Nachbarn, die zum Zeitpunkt des großen Knalls noch einmal mit dem Hund draußen waren und in deren knapp 100 Meter entfernten Haus Fenster durch die Druckwelle barsten, berichteten gestern von einer riesigen Feuersäule, die aus dem alleinstehenden Haus emporgeschossen sei, bevor sie durch den Donner der Explosion in Deckung gezwungen wurden. Ein in der Nähe abgestellter Pkw wurde ebenso „durchlöchert“ wie die Haustür eines Nachbargebäudes, ein weiteres Haus, dessen Dach mit Naturschiefer gedeckt war, wurde fast völlig „entblättert“, und auf dem Wiesengelände ringsum knickten die Birken wie Kirschblüten ab.
Hotelpläne
Die Feuerwehr war gestern vor allem damit beschäftigt, eine Abwasserleitung , durch die mittlerweile literweise Heizöl in die Kanalisation floß zu verstopfen. In dem Tank befanden sich nach Polizeiangaben noch etwa 2.000 bis 3.00 Liter der für das Wasser so gefährlichen Flüssigkeit.

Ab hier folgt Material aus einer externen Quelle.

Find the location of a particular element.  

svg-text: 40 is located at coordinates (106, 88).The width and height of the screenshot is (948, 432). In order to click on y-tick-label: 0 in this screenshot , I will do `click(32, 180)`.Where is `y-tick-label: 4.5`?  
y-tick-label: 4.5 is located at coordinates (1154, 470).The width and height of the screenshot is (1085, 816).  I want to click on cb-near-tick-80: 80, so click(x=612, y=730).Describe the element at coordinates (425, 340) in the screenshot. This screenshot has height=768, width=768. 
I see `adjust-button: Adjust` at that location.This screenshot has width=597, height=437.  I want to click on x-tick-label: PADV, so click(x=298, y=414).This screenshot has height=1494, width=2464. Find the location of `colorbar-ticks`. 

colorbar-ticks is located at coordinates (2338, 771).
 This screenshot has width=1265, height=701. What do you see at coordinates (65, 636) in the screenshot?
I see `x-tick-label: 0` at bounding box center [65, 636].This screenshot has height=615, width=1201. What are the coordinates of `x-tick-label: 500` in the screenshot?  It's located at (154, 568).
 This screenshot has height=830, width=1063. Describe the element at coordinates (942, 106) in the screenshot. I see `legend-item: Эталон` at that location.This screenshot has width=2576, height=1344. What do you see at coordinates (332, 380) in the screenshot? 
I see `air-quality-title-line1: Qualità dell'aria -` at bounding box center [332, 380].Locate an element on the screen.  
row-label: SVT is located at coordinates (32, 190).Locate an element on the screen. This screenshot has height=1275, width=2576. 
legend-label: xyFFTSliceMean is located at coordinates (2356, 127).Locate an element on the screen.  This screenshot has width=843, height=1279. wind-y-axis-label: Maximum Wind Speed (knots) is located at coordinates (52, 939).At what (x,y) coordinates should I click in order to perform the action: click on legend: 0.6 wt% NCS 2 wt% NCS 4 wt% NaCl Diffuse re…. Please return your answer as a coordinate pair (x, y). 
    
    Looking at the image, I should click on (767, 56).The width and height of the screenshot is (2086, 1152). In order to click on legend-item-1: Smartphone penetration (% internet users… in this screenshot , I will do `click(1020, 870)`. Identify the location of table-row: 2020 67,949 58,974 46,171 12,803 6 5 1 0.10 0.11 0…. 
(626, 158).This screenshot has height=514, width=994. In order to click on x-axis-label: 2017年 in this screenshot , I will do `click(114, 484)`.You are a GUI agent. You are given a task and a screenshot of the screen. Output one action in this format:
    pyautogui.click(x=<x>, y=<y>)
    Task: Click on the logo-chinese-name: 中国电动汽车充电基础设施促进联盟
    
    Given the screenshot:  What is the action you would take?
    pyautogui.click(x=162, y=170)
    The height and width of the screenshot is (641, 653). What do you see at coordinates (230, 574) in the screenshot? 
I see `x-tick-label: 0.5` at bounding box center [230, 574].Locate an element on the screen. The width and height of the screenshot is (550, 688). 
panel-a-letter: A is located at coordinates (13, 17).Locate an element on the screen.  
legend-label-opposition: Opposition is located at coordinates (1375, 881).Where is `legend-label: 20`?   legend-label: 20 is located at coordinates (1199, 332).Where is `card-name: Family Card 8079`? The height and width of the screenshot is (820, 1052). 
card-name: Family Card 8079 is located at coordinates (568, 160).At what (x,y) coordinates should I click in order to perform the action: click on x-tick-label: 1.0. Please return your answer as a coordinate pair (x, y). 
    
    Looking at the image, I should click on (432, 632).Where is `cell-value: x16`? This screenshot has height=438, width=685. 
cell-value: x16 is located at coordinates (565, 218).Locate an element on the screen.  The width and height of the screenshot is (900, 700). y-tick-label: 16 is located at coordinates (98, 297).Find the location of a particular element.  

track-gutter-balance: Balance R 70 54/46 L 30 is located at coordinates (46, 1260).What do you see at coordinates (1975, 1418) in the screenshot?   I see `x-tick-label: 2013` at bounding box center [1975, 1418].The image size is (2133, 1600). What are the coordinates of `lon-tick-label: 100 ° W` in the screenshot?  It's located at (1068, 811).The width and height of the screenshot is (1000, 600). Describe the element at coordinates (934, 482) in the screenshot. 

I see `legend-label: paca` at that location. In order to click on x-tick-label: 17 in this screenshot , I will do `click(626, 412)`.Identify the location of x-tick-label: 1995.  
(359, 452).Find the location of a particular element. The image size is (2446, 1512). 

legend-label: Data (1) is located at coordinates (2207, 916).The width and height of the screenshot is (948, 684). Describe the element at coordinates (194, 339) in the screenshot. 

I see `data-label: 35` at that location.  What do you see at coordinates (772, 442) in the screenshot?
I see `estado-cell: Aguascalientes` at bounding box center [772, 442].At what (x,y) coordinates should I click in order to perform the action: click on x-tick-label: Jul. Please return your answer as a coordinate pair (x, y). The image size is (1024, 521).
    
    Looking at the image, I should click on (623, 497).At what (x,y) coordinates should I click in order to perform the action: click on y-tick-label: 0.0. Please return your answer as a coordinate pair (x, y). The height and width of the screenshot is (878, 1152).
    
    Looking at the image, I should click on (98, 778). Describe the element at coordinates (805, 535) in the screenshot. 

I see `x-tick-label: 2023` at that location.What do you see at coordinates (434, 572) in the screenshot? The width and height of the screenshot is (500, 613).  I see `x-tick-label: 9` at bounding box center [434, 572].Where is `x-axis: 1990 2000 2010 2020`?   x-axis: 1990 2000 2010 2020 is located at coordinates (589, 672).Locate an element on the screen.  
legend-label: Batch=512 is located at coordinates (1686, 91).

Der Besitzer des Anwesens, ein Landwirt aus Breitscheid, wollte nach Angaben des Kreises in allernächsten die ehemalige Klinik Zeit in ein Hotel umbauen,nachdem die Psychosomatische Trinkerheilanstalt vor rund zwei Jahren nach Wissenbach umgesiedelt war.
Gerüchte die besagen, daß in dem Haus Asylbewerber einquartiert werden sollten, seien demnach aus der Luft gegriffen, betonte ein Brandermittler, der auch darauf hinweist, daß ein Anschlag mittels Gas für einen Attentäter recht gefährlich werden könne.
Heute ist das „Limoheim“ längst wider aufgebaut, jedoch nur noch zweistöckig, und wird als Mietshaus betrieben.